Item position entries:
===============

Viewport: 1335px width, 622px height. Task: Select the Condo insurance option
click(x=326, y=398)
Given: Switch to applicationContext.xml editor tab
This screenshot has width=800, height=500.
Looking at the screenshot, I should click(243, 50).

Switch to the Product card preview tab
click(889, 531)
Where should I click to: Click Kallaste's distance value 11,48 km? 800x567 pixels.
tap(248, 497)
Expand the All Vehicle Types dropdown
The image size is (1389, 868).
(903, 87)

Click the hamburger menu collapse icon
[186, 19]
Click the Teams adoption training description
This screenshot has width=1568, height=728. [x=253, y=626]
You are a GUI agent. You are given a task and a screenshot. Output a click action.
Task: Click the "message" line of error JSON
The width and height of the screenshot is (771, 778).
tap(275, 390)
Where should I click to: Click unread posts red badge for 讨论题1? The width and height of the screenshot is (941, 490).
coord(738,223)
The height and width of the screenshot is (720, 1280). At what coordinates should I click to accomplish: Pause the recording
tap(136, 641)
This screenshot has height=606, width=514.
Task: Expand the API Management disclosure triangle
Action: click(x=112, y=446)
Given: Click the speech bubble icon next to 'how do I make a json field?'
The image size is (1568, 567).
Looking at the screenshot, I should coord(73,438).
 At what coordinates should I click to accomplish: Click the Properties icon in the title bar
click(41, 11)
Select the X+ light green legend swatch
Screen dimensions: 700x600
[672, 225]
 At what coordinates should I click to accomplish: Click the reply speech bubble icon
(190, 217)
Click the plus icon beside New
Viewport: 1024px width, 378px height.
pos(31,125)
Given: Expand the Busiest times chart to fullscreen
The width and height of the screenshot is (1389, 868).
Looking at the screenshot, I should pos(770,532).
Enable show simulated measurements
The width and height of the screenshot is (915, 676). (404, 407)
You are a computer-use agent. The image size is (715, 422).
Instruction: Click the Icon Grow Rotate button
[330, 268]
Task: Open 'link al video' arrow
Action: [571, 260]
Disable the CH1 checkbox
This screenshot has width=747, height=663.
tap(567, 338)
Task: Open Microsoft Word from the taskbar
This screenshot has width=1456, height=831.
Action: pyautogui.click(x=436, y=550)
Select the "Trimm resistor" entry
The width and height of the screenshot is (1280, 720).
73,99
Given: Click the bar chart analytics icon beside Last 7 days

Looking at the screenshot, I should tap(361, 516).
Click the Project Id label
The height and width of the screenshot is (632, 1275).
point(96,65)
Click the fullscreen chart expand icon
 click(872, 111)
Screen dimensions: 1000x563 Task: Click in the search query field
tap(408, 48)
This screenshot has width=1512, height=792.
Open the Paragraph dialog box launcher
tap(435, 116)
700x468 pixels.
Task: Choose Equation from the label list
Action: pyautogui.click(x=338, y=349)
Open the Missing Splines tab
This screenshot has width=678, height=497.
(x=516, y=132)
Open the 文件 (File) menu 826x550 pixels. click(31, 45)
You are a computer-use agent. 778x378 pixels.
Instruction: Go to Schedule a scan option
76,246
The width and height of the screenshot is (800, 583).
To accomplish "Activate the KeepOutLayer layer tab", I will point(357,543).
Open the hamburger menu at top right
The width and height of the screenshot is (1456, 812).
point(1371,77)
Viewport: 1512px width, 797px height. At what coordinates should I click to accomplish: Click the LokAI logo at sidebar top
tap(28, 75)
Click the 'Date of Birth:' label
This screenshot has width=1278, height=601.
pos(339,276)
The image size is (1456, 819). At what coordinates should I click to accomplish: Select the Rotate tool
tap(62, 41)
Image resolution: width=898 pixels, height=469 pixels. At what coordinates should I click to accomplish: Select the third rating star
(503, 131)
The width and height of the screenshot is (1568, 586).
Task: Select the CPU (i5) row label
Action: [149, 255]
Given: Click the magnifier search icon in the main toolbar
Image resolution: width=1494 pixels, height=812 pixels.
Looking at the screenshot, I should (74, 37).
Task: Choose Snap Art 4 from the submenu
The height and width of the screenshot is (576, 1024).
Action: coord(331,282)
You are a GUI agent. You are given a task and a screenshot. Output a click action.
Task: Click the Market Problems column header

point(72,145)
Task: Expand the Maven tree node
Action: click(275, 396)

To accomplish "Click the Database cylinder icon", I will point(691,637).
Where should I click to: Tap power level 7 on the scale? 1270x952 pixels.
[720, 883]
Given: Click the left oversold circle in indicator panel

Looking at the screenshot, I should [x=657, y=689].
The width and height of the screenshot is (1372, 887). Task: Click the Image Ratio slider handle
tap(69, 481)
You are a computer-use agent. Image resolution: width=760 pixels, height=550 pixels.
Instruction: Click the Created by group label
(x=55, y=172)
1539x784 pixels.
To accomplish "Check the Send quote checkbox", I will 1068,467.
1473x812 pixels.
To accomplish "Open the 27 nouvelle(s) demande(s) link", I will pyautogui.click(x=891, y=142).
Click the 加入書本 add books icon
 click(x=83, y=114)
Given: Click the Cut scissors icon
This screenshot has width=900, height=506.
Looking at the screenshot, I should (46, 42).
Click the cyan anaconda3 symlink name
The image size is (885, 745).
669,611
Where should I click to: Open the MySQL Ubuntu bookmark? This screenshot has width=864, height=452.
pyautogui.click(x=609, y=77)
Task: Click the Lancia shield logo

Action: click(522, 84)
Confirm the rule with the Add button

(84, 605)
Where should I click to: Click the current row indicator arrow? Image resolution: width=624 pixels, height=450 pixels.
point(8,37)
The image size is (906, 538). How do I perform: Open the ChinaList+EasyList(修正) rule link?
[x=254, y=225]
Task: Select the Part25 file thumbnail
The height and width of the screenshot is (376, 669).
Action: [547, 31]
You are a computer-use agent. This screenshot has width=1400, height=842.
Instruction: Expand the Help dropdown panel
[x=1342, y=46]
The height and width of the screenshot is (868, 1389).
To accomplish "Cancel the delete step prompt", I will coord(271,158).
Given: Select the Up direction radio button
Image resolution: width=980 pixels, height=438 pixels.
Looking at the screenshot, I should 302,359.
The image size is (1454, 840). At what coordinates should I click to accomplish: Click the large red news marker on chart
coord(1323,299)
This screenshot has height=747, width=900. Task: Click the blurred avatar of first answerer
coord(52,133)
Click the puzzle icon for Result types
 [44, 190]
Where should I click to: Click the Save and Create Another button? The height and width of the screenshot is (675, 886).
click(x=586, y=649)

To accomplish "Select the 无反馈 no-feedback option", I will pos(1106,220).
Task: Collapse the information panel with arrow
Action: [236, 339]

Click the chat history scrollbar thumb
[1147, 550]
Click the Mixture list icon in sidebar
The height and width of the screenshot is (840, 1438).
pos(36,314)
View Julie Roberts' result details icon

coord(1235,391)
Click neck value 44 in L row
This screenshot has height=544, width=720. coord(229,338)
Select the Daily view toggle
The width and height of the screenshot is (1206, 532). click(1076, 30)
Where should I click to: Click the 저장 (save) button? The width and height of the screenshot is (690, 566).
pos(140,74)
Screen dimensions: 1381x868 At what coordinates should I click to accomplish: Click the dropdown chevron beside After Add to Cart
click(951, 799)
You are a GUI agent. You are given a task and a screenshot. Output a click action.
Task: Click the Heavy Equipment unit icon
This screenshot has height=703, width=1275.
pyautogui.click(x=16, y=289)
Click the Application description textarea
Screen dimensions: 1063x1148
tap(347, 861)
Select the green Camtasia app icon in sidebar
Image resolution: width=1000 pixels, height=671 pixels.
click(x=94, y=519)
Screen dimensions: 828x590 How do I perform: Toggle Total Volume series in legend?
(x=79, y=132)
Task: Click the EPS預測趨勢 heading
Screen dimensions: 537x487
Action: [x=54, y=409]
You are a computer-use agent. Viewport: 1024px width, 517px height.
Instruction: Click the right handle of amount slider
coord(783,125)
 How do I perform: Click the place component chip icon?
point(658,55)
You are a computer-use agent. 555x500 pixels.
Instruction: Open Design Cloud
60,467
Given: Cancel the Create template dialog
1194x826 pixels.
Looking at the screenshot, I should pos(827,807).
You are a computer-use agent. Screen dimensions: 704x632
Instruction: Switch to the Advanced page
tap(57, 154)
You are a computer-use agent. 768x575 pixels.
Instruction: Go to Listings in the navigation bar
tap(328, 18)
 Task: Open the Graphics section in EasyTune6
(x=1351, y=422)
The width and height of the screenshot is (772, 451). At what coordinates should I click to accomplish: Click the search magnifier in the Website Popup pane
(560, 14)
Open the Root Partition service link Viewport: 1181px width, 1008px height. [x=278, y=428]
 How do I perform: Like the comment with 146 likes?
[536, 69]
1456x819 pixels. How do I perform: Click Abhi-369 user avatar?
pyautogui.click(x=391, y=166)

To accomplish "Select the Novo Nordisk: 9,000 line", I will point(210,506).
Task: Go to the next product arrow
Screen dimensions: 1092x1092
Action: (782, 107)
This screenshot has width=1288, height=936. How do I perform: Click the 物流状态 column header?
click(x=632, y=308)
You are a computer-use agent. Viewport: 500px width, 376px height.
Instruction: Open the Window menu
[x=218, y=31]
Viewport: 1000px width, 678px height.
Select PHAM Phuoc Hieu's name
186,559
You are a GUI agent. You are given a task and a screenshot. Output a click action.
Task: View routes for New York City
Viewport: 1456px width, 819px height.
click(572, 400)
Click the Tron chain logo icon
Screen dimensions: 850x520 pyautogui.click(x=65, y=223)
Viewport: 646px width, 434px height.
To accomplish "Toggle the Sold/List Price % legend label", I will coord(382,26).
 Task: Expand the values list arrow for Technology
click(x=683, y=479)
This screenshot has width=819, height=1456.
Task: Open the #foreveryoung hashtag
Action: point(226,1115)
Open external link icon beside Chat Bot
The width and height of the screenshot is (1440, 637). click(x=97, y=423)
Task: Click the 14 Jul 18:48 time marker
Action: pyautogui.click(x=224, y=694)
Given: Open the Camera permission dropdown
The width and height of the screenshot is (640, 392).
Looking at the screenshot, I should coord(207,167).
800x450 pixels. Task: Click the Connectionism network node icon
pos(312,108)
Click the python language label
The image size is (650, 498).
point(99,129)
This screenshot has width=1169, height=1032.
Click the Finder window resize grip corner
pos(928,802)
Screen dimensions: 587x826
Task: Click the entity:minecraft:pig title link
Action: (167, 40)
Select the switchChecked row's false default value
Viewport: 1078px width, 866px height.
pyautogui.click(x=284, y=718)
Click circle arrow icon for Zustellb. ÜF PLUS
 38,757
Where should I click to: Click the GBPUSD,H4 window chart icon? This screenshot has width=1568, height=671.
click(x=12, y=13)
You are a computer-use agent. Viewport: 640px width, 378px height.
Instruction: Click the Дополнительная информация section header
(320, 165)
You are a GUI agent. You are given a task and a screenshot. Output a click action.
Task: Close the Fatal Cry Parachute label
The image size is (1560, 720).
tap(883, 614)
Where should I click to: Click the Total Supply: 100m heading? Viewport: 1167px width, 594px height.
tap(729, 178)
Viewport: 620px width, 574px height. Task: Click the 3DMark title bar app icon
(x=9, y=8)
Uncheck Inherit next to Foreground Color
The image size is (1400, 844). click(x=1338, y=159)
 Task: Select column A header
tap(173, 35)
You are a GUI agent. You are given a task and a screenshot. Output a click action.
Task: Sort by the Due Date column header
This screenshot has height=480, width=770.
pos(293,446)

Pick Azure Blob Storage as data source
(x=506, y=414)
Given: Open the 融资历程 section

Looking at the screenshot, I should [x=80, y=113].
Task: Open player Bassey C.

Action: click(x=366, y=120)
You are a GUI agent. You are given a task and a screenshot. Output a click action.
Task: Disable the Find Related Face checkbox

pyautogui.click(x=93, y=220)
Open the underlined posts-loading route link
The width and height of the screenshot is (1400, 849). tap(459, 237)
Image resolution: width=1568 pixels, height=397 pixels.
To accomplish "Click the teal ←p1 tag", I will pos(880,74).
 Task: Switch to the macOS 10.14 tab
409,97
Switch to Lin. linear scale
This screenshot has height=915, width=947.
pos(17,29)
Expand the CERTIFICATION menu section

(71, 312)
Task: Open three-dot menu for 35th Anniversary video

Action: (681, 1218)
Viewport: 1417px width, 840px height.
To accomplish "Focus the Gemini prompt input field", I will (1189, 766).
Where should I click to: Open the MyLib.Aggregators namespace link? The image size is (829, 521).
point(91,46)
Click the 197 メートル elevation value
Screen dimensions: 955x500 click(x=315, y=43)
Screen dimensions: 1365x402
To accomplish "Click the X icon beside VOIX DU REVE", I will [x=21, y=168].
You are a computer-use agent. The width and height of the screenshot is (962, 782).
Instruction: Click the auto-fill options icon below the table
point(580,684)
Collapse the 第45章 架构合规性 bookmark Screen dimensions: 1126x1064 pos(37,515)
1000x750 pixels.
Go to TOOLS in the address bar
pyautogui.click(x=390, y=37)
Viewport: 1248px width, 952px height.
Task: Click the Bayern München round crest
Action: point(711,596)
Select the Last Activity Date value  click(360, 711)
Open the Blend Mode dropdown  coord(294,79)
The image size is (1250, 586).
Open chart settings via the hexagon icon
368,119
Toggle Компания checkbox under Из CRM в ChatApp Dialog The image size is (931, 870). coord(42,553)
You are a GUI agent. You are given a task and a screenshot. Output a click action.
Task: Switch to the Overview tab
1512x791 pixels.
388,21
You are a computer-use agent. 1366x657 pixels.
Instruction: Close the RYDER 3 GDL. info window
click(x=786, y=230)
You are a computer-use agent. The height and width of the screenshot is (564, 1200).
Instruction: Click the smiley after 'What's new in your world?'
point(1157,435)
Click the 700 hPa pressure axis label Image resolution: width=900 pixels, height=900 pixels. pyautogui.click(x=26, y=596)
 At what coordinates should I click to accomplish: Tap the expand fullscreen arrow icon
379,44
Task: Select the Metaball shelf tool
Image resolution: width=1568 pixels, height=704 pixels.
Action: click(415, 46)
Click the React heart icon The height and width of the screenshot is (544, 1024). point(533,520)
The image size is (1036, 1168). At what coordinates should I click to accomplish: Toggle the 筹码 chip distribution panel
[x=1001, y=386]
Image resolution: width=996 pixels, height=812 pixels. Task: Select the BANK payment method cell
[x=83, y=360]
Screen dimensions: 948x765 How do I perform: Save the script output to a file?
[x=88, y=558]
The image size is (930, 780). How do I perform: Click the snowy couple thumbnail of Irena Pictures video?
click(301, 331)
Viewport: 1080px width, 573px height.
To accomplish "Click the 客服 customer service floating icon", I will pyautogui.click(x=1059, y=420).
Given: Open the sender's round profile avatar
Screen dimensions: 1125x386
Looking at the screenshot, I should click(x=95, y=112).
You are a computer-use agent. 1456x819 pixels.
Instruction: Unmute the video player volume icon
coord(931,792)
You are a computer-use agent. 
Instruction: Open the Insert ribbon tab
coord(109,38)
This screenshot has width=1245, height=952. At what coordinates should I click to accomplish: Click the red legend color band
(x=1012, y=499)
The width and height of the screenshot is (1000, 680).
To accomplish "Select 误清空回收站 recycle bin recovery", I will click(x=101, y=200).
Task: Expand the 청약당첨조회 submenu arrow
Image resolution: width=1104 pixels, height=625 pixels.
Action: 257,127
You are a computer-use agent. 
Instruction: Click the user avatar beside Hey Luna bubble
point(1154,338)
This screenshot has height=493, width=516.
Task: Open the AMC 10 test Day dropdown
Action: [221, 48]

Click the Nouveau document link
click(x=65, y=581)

===============

▸ Set task: Lay out the rows starting at the line containing "Enable show simulated measurements" and ending at the line containing "tap(567, 338)" as a JSON list of strings, one string per line, omitting blank lines.

▸ Expected answer:
[
  "Enable show simulated measurements",
  "The width and height of the screenshot is (915, 676). (404, 407)",
  "You are a computer-use agent. The image size is (715, 422).",
  "Instruction: Click the Icon Grow Rotate button",
  "[330, 268]",
  "Task: Open 'link al video' arrow",
  "Action: [571, 260]",
  "Disable the CH1 checkbox",
  "This screenshot has width=747, height=663.",
  "tap(567, 338)"
]